In 31 states, parents can legally serve alcohol to their underage children. And though U.S. teenagers drink less often than adults, they tend to drink more at a time—five drinks in a sitting, on average—according to lead researcher Ralph Hingson, director of the institute’s division of epidemiology and prevention research. “We as a society have a collective responsibility to try and change this culture of drinking at colleges and among young people,” he said.

A growing number of colleges and universities are addressing campus drinking problems by providing prevention education; expanding counseling services; and offering more alternatives, such as alcohol-free parties. Hingson said that a number of these interventions have been shown to work, but that some colleges are not implementing them. “The challenge for us is to make sure colleges understand what things are working,” he said. “We have to get them to expand screening and interventions to reach wider populations of students and work with communities.”

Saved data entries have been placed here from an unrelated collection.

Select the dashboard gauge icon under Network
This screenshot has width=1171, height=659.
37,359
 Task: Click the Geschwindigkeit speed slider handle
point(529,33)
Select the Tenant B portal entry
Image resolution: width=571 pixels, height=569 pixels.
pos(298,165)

Hingson says efforts similar to those used to reduce smoking are needed to deal with the drinking problem among our youth. “We as a society have a collective responsibility to try and change this culture of drinking at colleges and among young people.” Dr. David L. Katz, director of the Prevention Research Center at Yale University School of Medicine, says for that to happen, society needs to take drinking among college students more seriously and the practice needs to be discouraged by those whose opinions matter the most—friends in their own peer group. “Options for bad judgment available to a college student are determined by society, and ours is decidedly ambivalent about alcohol,” Katz said. “Drinking to excess is often given favorable treatment in the media, and in social groups.”

At the same time, all of us must encourage college students to take personal responsibility for making healthy choices with the only lives they will ever have. Drinking to excess doesn’t need to be a rite of passage and driving under the influence isn’t a requirement for graduation.